:: Dataset content ::
- Opening Delimiter -

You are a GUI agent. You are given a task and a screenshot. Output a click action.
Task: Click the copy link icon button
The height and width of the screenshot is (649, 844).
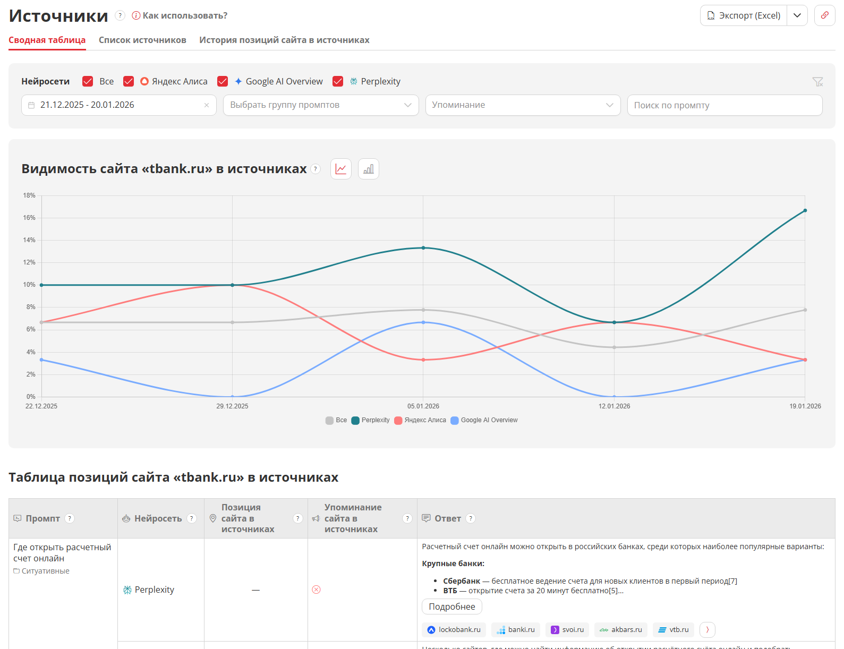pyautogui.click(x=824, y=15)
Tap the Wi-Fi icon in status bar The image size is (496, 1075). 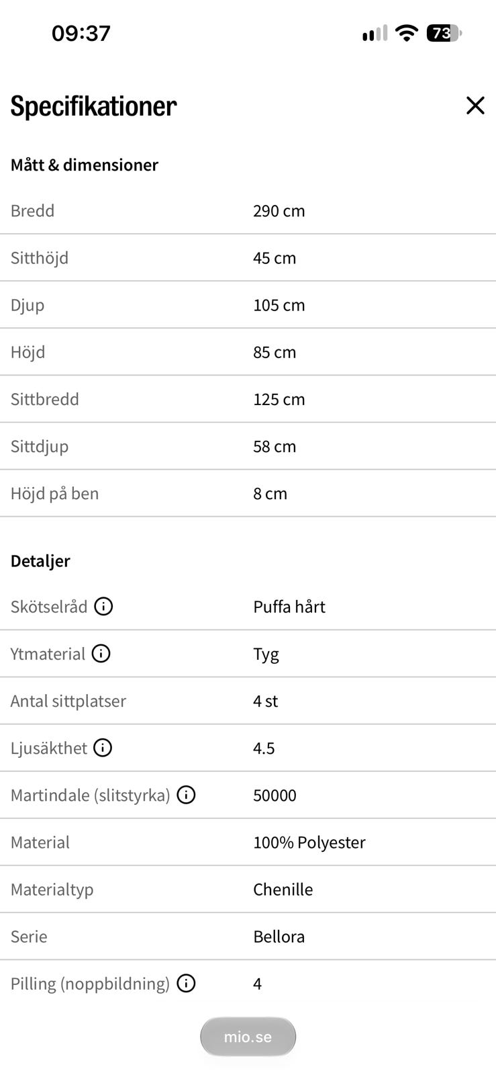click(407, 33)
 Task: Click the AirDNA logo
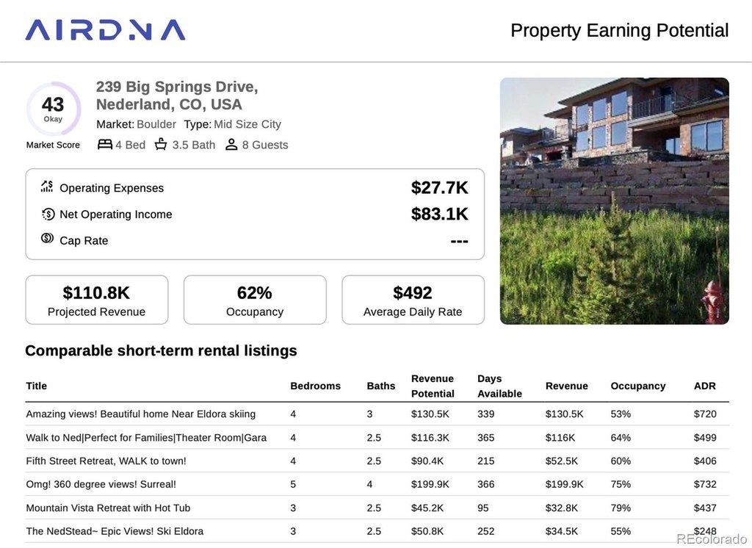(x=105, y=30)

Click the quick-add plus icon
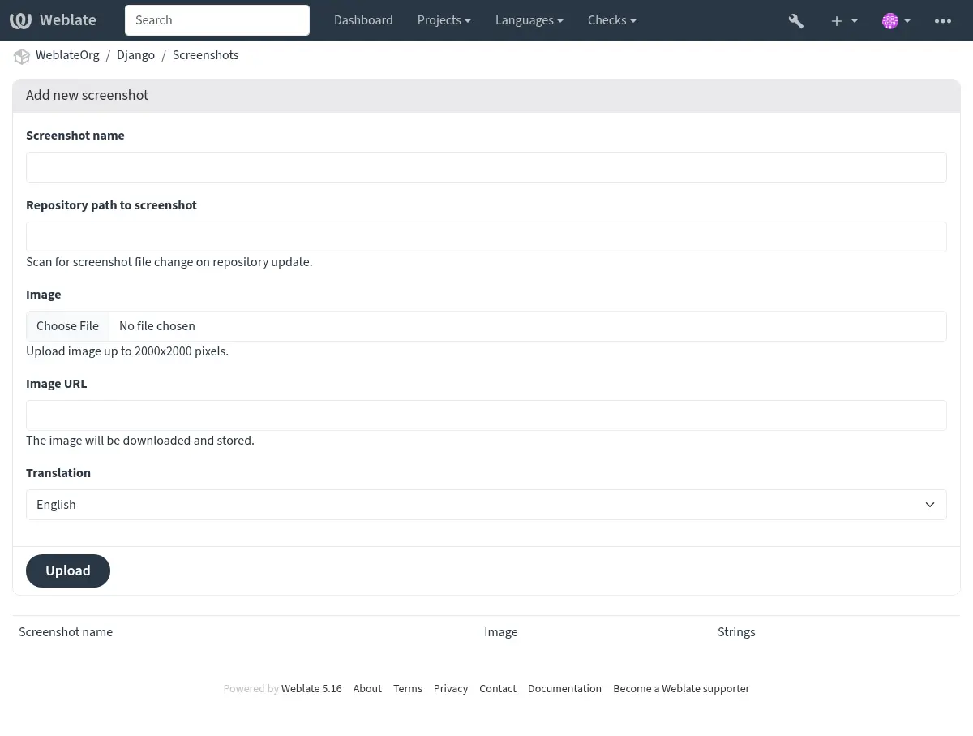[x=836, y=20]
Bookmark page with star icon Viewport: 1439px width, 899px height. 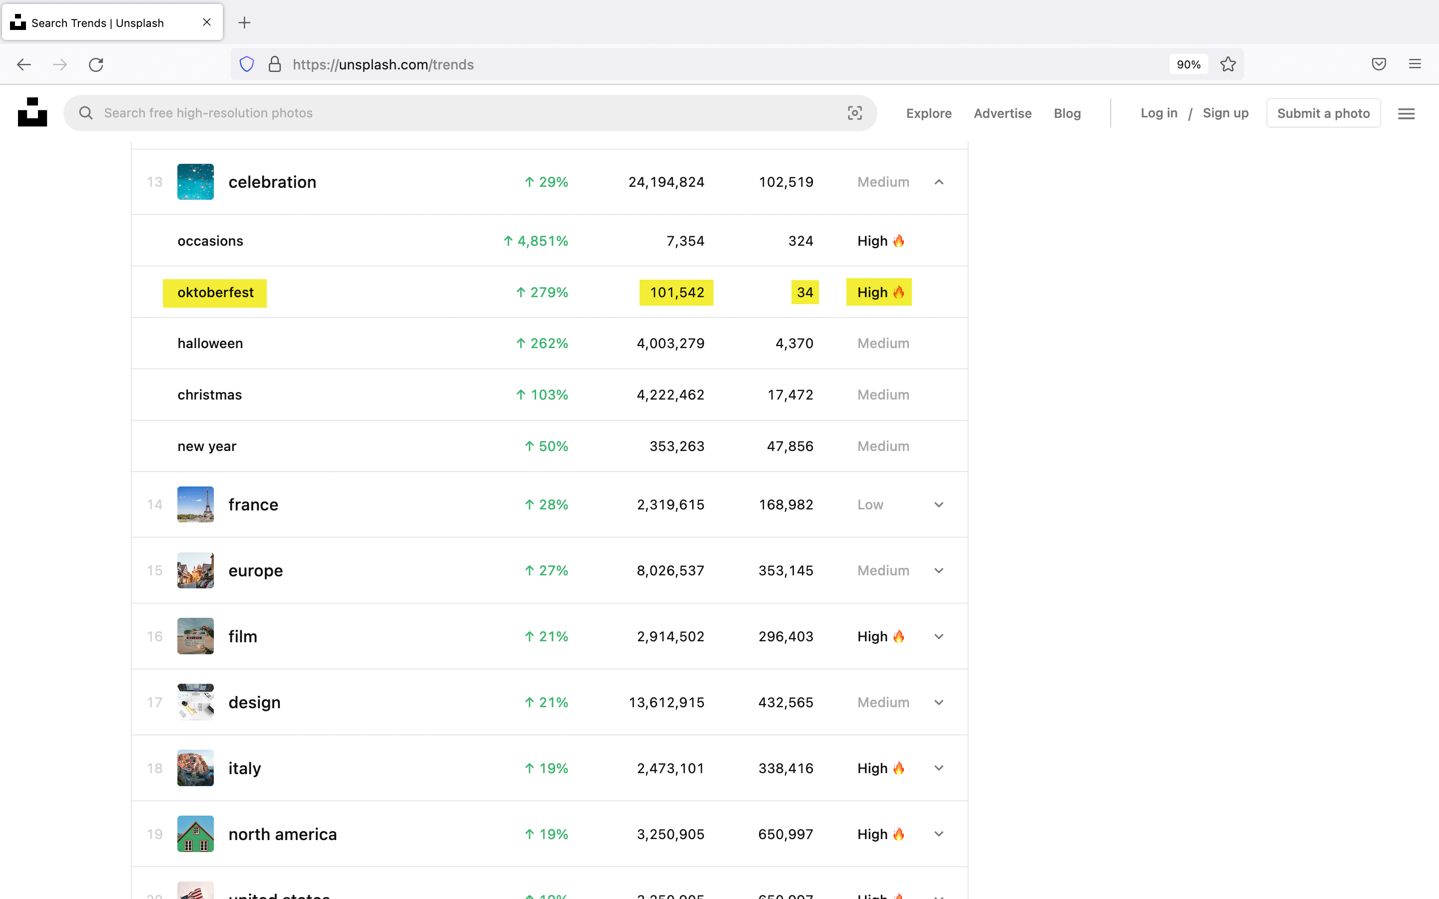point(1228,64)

- Closing Delimiter -
- Opening Delimiter -

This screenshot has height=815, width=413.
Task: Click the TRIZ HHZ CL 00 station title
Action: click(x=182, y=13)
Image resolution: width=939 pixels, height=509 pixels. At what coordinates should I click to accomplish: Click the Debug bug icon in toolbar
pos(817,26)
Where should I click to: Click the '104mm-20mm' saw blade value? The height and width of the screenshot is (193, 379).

- Closing Delimiter -

:: Exercise prompt ::
Among the lines above, repeat exactly those from the line with "Image resolution: width=939" to the line with "Where should I", counting both ends.

:: Task result ::
Image resolution: width=939 pixels, height=509 pixels. At what coordinates should I click to accomplish: Click the Debug bug icon in toolbar
pos(817,26)
Where should I click to: Click the '104mm-20mm' saw blade value? The height and width of the screenshot is (193, 379).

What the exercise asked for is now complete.